As insulin resistance progresses, inflammatory signals from excess body fat make things worse by further blocking insulin’s ability to regulate liver fat output. The downstream effect is a characteristic pattern on your lipid panel: high triglycerides, low HDL, and an increase in small, dense LDL particles. This trio is the hallmark lipid pattern of type 2 diabetes and metabolic syndrome, and it carries significant cardiovascular risk even when your total LDL number looks only mildly elevated.

Hormonal Shifts, Especially Menopause

Estrogen helps maintain LDL receptor activity in the liver. When estrogen levels drop during menopause, LDL cholesterol rises, often exceeding the levels seen in men of the same age. The LDL particles also shift to a smaller, denser form that’s more likely to damage artery walls, while HDL cholesterol declines. This is why many women see their cholesterol numbers change dramatically in their late 40s or 50s, even if their diet and exercise habits haven’t changed at all.

Thyroid and Kidney Problems

An underactive thyroid (hypothyroidism) is one of the most common medical causes of high cholesterol that people don’t think to check. Thyroid hormone normally stimulates the liver enzyme responsible for cholesterol production, but it also upregulates LDL receptors. When thyroid function drops, the receptor side of the equation slows down more than production does, so LDL accumulates. A simple blood test for thyroid function can rule this out, and treating the thyroid problem often brings cholesterol back down without additional medication.

Kidney disorders can also raise cholesterol substantially. In conditions where the kidneys leak large amounts of protein into the urine, the liver loses its ability to maintain enough LDL receptors on its surface. The receptor proteins get broken down faster than they can be replaced. With fewer receptors clearing LDL from the blood, cholesterol climbs. At the same time, the liver senses that its own internal cholesterol stores are low (because it can’t recapture what’s in the blood), so it ramps up cholesterol production, creating a vicious cycle.

Medications That Raise Cholesterol

Certain common medications can push your numbers up. Thiazide diuretics, often prescribed for blood pressure, can raise LDL cholesterol by up to 20% and total cholesterol by about 12% when used at high doses. At low doses, the effect is much smaller, typically less than 4 mg/dL for LDL, which is unlikely to be clinically meaningful. Some older beta-blockers used for blood pressure and heart conditions can also worsen lipid profiles.
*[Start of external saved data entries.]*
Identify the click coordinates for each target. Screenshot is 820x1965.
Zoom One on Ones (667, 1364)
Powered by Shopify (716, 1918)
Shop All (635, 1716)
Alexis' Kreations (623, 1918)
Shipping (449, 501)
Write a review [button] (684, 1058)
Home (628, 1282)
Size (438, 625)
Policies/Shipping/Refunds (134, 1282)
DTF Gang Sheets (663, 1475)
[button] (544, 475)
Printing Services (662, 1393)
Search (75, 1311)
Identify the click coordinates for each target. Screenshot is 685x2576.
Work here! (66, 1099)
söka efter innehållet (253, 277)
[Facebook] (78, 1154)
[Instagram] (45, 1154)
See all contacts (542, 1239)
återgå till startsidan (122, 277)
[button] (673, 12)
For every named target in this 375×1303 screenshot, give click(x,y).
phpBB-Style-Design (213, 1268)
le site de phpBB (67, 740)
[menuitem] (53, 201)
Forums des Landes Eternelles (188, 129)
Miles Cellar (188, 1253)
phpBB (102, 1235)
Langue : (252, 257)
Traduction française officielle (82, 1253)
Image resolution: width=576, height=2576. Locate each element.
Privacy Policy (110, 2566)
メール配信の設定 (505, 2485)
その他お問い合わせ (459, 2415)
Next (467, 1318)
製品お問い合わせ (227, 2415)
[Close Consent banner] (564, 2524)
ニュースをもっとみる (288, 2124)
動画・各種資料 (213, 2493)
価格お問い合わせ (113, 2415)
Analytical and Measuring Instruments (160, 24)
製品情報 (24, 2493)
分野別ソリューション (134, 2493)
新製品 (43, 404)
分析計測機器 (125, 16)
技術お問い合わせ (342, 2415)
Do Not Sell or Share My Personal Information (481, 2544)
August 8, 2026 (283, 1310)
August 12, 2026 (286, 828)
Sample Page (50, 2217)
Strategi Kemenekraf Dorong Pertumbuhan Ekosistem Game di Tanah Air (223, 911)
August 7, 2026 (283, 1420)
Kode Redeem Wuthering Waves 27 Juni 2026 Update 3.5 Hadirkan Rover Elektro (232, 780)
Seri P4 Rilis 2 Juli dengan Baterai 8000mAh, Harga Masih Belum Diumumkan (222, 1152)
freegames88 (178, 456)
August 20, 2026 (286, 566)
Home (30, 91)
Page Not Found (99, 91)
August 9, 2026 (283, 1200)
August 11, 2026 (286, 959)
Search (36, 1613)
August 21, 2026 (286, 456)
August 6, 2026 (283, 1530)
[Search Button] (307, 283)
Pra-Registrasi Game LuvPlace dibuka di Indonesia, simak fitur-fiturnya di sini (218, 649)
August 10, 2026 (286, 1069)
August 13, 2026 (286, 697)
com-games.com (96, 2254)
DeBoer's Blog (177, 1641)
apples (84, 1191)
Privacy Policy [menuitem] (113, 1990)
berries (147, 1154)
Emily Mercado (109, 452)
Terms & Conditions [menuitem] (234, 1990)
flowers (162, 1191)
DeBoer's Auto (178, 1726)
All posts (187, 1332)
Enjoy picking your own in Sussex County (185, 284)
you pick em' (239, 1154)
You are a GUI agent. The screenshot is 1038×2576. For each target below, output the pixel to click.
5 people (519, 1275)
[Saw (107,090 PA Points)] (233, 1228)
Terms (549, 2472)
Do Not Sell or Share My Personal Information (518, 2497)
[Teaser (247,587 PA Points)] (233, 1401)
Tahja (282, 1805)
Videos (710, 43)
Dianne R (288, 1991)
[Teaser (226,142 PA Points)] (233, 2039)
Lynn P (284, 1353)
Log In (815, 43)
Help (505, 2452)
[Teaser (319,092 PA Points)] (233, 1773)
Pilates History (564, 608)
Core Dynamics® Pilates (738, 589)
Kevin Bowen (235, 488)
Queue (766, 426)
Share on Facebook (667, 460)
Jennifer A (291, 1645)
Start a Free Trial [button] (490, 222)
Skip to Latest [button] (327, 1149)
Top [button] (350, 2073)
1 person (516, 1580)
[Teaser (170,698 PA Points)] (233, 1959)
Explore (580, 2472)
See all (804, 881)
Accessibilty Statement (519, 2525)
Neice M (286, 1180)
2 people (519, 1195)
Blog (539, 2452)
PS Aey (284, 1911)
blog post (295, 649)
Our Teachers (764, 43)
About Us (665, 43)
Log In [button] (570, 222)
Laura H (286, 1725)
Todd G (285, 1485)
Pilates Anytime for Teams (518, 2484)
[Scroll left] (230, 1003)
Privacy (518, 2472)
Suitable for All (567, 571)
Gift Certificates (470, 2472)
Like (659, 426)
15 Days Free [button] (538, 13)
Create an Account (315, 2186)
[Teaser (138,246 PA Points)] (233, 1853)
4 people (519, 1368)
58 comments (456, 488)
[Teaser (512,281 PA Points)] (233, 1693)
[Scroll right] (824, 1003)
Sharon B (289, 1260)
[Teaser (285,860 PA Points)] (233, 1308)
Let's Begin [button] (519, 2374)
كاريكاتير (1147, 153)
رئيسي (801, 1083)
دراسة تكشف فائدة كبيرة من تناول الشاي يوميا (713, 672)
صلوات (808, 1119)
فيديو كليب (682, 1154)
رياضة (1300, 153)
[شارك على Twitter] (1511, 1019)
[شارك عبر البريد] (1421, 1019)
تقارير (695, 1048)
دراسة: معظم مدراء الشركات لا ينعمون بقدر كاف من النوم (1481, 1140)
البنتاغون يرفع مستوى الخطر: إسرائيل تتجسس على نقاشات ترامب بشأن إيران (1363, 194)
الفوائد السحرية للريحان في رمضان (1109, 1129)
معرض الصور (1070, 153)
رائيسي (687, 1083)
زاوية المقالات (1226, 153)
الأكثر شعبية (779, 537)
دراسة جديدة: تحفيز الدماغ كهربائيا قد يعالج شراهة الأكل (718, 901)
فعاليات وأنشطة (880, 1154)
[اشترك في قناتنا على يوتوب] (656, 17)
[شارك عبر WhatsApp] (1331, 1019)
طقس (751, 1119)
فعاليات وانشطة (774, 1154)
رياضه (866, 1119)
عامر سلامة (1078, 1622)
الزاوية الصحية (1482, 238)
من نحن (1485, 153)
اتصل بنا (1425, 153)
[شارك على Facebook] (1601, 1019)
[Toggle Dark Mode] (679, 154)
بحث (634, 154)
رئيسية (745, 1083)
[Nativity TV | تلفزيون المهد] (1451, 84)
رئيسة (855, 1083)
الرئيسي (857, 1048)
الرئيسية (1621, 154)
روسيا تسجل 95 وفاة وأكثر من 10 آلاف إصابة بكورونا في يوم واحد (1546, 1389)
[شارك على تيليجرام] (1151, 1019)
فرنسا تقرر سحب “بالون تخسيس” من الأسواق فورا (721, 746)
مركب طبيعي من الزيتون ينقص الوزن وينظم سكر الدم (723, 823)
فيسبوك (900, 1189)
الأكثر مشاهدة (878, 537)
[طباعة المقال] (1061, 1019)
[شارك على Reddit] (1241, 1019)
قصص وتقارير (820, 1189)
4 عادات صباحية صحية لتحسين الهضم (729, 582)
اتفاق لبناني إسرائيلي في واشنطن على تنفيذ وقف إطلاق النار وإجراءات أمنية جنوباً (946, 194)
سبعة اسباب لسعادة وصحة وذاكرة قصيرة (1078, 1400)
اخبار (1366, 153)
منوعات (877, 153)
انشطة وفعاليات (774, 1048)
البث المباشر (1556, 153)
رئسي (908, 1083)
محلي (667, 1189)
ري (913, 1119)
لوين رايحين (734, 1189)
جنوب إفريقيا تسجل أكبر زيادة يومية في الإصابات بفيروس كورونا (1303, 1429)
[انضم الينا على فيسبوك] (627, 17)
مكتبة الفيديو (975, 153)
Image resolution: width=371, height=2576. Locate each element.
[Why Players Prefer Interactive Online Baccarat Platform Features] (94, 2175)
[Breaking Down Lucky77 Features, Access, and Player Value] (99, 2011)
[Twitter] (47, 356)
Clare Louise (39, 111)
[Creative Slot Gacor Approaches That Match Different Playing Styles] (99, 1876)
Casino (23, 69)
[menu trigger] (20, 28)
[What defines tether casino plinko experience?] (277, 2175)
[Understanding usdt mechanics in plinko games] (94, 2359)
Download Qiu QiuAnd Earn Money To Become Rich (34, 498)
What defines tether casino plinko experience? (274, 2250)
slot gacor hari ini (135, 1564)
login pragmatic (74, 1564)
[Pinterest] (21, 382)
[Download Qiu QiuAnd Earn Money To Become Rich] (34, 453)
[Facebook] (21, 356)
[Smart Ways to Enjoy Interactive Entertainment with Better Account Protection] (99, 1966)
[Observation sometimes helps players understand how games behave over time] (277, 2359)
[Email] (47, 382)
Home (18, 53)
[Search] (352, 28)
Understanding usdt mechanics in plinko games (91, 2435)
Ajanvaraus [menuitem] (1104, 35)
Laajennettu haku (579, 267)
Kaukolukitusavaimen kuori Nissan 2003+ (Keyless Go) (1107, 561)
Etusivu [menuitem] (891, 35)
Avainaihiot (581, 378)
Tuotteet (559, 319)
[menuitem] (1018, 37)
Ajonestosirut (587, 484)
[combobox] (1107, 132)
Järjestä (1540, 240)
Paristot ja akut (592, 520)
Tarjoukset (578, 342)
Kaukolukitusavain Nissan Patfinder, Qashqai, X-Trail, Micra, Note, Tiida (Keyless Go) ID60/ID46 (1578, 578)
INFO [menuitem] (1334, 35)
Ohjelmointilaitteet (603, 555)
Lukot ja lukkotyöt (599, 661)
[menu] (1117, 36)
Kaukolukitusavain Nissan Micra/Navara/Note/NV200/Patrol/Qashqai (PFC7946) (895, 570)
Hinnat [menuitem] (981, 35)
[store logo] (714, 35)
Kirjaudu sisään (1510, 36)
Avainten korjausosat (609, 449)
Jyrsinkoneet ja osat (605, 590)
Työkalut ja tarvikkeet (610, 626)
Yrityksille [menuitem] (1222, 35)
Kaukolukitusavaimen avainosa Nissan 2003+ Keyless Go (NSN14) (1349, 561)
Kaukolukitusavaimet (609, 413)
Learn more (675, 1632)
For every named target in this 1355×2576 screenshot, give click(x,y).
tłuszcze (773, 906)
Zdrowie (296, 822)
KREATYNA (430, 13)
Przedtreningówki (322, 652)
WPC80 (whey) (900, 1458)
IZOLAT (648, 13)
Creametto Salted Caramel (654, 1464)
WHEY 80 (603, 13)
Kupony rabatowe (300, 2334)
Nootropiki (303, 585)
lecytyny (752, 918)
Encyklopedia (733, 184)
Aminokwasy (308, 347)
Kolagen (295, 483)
Corticosteroids (like prednisone) used for inflammation, autoimmune conditions, or asthma flares are another known cause. They reduce LDL receptor activity in the liver, leading to higher circulating cholesterol. If you’ve been on any of these medications and noticed your cholesterol climbing, the medication may be a contributing factor worth discussing with your prescriber.

What Your Numbers Actually Mean

Cholesterol targets aren’t one-size-fits-all. Current guidelines set goals based on your overall cardiovascular risk rather than applying a single “normal” number to everyone. For someone with low to moderate risk, an LDL below 100 mg/dL is a reasonable target. For someone at high risk (10% or greater chance of a cardiovascular event over the next 10 years), the goal drops to below 70 mg/dL. For people who already have heart disease, the target is below 55 mg/dL.

An LDL of 190 mg/dL or above is considered severe hypercholesterolemia and typically warrants treatment regardless of other risk factors, as it often signals an underlying genetic cause. Total cholesterol above 200 mg/dL is generally considered elevated, though LDL and triglycerides individually tell a more useful story than the total number alone.

If your cholesterol is high, the cause is rarely just one thing. Most people have two or three overlapping factors, some modifiable and some not. Identifying which ones apply to you is what turns a confusing lab result into a clear path forward.